▼

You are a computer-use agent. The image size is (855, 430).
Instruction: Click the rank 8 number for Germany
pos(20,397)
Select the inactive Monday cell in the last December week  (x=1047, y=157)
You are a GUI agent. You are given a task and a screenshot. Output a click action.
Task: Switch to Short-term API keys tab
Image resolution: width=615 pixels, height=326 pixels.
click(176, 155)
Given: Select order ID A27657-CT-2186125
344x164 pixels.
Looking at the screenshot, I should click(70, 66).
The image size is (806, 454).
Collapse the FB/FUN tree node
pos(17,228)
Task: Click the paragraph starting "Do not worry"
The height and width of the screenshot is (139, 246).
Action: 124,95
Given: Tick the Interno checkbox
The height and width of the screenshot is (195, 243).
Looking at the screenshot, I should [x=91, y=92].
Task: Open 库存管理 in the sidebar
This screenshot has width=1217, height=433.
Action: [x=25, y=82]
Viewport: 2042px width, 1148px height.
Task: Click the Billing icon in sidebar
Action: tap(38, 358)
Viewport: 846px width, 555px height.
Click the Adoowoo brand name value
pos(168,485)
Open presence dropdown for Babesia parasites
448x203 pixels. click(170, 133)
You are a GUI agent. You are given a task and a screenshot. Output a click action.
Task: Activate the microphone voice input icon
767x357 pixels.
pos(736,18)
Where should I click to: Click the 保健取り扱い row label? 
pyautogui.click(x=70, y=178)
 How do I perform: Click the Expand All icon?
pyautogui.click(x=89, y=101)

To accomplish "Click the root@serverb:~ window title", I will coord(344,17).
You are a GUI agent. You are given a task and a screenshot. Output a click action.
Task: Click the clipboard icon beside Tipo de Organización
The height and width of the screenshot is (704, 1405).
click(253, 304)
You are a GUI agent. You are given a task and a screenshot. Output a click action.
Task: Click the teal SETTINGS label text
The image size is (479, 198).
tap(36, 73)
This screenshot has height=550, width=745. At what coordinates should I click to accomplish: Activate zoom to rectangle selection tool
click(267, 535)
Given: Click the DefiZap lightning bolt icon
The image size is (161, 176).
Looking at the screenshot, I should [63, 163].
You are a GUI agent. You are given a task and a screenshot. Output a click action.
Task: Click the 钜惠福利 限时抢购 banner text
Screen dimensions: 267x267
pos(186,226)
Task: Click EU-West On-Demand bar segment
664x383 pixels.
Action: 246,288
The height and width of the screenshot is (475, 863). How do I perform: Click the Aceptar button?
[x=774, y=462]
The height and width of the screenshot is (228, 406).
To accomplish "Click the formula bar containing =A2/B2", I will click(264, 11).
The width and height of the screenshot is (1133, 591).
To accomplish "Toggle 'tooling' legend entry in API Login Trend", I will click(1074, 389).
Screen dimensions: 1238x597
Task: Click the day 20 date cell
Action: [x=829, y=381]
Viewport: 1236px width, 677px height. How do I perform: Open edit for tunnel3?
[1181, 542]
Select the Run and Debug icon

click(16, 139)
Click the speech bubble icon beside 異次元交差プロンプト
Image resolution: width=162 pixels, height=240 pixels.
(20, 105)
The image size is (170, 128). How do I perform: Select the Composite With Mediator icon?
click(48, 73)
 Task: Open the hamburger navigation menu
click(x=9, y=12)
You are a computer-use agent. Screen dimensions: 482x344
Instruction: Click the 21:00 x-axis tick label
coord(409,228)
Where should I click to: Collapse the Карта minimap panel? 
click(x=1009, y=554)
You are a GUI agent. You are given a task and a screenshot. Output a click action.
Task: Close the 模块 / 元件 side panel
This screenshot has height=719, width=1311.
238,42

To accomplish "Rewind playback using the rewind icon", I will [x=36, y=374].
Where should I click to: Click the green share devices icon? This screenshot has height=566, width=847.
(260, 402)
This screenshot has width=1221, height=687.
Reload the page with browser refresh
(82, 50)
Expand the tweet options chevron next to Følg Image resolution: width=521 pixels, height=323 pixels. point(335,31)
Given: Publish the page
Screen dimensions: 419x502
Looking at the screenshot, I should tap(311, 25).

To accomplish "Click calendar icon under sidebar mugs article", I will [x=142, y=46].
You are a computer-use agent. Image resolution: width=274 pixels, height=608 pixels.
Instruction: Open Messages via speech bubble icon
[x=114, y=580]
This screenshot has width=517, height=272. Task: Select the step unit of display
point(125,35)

▲

**What this task involves:**
Set down the listing above in full, please, exactly as it appears.

**Answer section:**
You are a computer-use agent. The image size is (855, 430).
Instruction: Click the rank 8 number for Germany
pos(20,397)
Select the inactive Monday cell in the last December week  (x=1047, y=157)
You are a GUI agent. You are given a task and a screenshot. Output a click action.
Task: Switch to Short-term API keys tab
Image resolution: width=615 pixels, height=326 pixels.
click(176, 155)
Given: Select order ID A27657-CT-2186125
344x164 pixels.
Looking at the screenshot, I should click(70, 66).
The image size is (806, 454).
Collapse the FB/FUN tree node
pos(17,228)
Task: Click the paragraph starting "Do not worry"
The height and width of the screenshot is (139, 246).
Action: 124,95
Given: Tick the Interno checkbox
The height and width of the screenshot is (195, 243).
Looking at the screenshot, I should [x=91, y=92].
Task: Open 库存管理 in the sidebar
This screenshot has width=1217, height=433.
Action: [x=25, y=82]
Viewport: 2042px width, 1148px height.
Task: Click the Billing icon in sidebar
Action: tap(38, 358)
Viewport: 846px width, 555px height.
Click the Adoowoo brand name value
pos(168,485)
Open presence dropdown for Babesia parasites
448x203 pixels. click(170, 133)
You are a GUI agent. You are given a task and a screenshot. Output a click action.
Task: Activate the microphone voice input icon
767x357 pixels.
pos(736,18)
Where should I click to: Click the 保健取り扱い row label? 
pyautogui.click(x=70, y=178)
 How do I perform: Click the Expand All icon?
pyautogui.click(x=89, y=101)

To accomplish "Click the root@serverb:~ window title", I will coord(344,17).
You are a GUI agent. You are given a task and a screenshot. Output a click action.
Task: Click the clipboard icon beside Tipo de Organización
The height and width of the screenshot is (704, 1405).
click(253, 304)
You are a GUI agent. You are given a task and a screenshot. Output a click action.
Task: Click the teal SETTINGS label text
The image size is (479, 198).
tap(36, 73)
This screenshot has height=550, width=745. At what coordinates should I click to accomplish: Activate zoom to rectangle selection tool
click(267, 535)
Given: Click the DefiZap lightning bolt icon
The image size is (161, 176).
Looking at the screenshot, I should [63, 163].
You are a GUI agent. You are given a task and a screenshot. Output a click action.
Task: Click the 钜惠福利 限时抢购 banner text
Screen dimensions: 267x267
pos(186,226)
Task: Click EU-West On-Demand bar segment
664x383 pixels.
Action: 246,288
The height and width of the screenshot is (475, 863). How do I perform: Click the Aceptar button?
[x=774, y=462]
The height and width of the screenshot is (228, 406).
To accomplish "Click the formula bar containing =A2/B2", I will click(264, 11).
The width and height of the screenshot is (1133, 591).
To accomplish "Toggle 'tooling' legend entry in API Login Trend", I will click(1074, 389).
Screen dimensions: 1238x597
Task: Click the day 20 date cell
Action: [x=829, y=381]
Viewport: 1236px width, 677px height. How do I perform: Open edit for tunnel3?
[1181, 542]
Select the Run and Debug icon

click(16, 139)
Click the speech bubble icon beside 異次元交差プロンプト
Image resolution: width=162 pixels, height=240 pixels.
(20, 105)
The image size is (170, 128). How do I perform: Select the Composite With Mediator icon?
click(48, 73)
 Task: Open the hamburger navigation menu
click(x=9, y=12)
You are a computer-use agent. Screen dimensions: 482x344
Instruction: Click the 21:00 x-axis tick label
coord(409,228)
Where should I click to: Collapse the Карта minimap panel? 
click(x=1009, y=554)
You are a GUI agent. You are given a task and a screenshot. Output a click action.
Task: Close the 模块 / 元件 side panel
This screenshot has height=719, width=1311.
238,42

To accomplish "Rewind playback using the rewind icon", I will [x=36, y=374].
Where should I click to: Click the green share devices icon? This screenshot has height=566, width=847.
(260, 402)
This screenshot has width=1221, height=687.
Reload the page with browser refresh
(82, 50)
Expand the tweet options chevron next to Følg Image resolution: width=521 pixels, height=323 pixels. point(335,31)
Given: Publish the page
Screen dimensions: 419x502
Looking at the screenshot, I should tap(311, 25).

To accomplish "Click calendar icon under sidebar mugs article", I will [x=142, y=46].
You are a computer-use agent. Image resolution: width=274 pixels, height=608 pixels.
Instruction: Open Messages via speech bubble icon
[x=114, y=580]
This screenshot has width=517, height=272. Task: Select the step unit of display
point(125,35)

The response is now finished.